* Objective A
Please output the stretch of the Erpenbeck Elementary article from "But that's not" through "dreams about them.", copied word for word.

— START Excerpted passage —

Sunday, July 19, 1998

BY ANDREA TORTORA
The Cincinnati Enquirer

UNION -- Think how you can instead of why you can't.

Joy Sallee lives by that principle. And when students start school this August at the new Erpenbeck Elementary School, that will be their motto, too.

Mrs. Sallee is a principal with staunch principles.

She's spent the past year planning, producing and putting together a school that didn't exist when she was appointed to the job.

"If something's going to affect my life or what I'm going to be doing or how I'll work with my kids then I want to be involved when that happens," Mrs. Sallee said from behind the desk in her tiny office at the Boone County Board of Education in Florence.

Between phone calls from parents and the construction crew and visits from Superintendent Bryan Blavatt and Erpenbeck's future personnel, Mrs. Sallee is pushing to make sure her school is ready for the Aug. 24 opening day.

For those working and attending Erpenbeck, the new school year will be a succession of firsts. The first kindergarten class; the first fifth-graders to graduate to the middle school.

Mrs. Sallee can't wait. For one, she'll finally get to work in the building she's done so much to bring to life.

Erpenbeck Elementary sits atop a hill on U.S. 42. The land was donated to the school district by the Erpenbeck family, well-known for its residential housing developments.

The new school is right in the middle of a new neighborhood. New homes in various stages of construction ring the school building. It's a definite sign that the 750 students who start school here in August will soon have more classmates.

But there's still plenty of work to be done before teachers can prepare their classrooms and students can give the building an identity.

The roads are still dirt. It's been too wet to pour the concrete and spread the asphalt. The office is missing furniture and floor tiles. Uniforms must be ordered for the maintenance crew. Desks are absent from classrooms. And the front doors are made of cardboard until the new ones arrive.

But that's not stopping Mrs. Sallee.

She's involved with the building's transformation just as much as the people putting it together. She picked out the bricks. She chose the paint colors. And she debated with maintenance workers on how to print their name badges. Just first names or courtesy titles? They settled on the courtesy titles so children would learn the respectful way to address adults.

She chose textbooks and then had dreams about them.

— END Excerpted passage —
— START Data shown —

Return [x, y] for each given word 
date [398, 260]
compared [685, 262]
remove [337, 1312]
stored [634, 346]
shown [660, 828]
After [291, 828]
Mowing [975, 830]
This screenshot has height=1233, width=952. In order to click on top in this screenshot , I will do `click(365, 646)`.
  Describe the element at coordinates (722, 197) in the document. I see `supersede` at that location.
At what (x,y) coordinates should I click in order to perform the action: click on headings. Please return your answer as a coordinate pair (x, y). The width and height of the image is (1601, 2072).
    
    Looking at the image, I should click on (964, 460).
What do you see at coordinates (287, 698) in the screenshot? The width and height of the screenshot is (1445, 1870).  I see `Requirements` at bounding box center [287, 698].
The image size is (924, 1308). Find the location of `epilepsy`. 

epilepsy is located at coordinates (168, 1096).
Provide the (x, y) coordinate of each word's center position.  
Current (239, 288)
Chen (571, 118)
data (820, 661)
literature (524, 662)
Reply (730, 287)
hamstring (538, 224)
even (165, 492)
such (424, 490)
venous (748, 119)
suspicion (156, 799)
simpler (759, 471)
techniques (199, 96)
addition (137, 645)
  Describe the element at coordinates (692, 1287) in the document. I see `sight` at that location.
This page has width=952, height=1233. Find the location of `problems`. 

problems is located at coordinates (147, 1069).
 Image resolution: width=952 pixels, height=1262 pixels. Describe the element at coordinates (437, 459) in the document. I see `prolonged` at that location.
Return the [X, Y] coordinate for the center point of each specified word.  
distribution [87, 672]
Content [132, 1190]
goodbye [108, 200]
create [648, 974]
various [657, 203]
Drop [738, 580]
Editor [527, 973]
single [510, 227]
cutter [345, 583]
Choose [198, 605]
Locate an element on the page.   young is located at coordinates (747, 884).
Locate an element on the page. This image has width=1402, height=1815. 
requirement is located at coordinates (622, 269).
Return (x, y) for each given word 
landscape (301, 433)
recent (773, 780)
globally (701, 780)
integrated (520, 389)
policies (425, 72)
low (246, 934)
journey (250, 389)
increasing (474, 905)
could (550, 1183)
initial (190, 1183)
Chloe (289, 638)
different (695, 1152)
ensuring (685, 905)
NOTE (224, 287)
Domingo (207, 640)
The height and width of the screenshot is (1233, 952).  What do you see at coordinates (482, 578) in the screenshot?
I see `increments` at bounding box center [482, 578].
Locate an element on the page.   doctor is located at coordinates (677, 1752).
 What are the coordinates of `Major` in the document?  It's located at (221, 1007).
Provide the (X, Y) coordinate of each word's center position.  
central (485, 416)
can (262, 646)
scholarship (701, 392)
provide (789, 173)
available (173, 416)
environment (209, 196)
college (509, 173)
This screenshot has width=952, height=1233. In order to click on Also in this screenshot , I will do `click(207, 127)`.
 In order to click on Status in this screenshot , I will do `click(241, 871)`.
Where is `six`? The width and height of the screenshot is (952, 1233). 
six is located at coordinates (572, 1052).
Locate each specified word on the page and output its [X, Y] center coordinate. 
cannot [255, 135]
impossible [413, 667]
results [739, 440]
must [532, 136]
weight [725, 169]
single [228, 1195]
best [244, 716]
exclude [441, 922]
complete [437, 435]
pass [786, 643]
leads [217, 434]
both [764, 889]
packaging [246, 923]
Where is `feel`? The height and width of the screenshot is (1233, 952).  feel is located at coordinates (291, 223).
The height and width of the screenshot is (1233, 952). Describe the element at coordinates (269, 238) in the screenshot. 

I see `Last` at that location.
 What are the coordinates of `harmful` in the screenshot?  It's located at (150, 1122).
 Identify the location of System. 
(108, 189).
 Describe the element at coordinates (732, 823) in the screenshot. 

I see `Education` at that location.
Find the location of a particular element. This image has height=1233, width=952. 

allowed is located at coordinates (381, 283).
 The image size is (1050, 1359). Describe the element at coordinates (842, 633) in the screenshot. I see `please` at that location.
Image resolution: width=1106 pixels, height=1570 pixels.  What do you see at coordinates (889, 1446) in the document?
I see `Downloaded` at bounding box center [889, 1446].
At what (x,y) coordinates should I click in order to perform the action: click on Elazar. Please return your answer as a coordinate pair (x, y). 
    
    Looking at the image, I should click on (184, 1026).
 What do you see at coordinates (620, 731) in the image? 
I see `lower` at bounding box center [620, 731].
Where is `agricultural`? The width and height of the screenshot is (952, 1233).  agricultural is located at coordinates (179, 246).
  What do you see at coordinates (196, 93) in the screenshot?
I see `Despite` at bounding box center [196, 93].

— END Data shown —

* Objective B
Give the listing above as a numbered list, covering the stretch from its first line through the line containing "Describe the element at coordinates (722, 197)" and leaving out any blank lines.

* Expected output A
But that's not stopping Mrs. Sallee.

She's involved with the building's transformation just as much as the people putting it together. She picked out the bricks. She chose the paint colors. And she debated with maintenance workers on how to print their name badges. Just first names or courtesy titles? They settled on the courtesy titles so children would learn the respectful way to address adults.

She chose textbooks and then had dreams about them.

* Expected output B
1. Return [x, y] for each given word 
2. date [398, 260]
3. compared [685, 262]
4. remove [337, 1312]
5. stored [634, 346]
6. shown [660, 828]
7. After [291, 828]
8. Mowing [975, 830]
9. This screenshot has height=1233, width=952. In order to click on top in this screenshot , I will do `click(365, 646)`.
10.   Describe the element at coordinates (722, 197) in the document. I see `supersede` at that location.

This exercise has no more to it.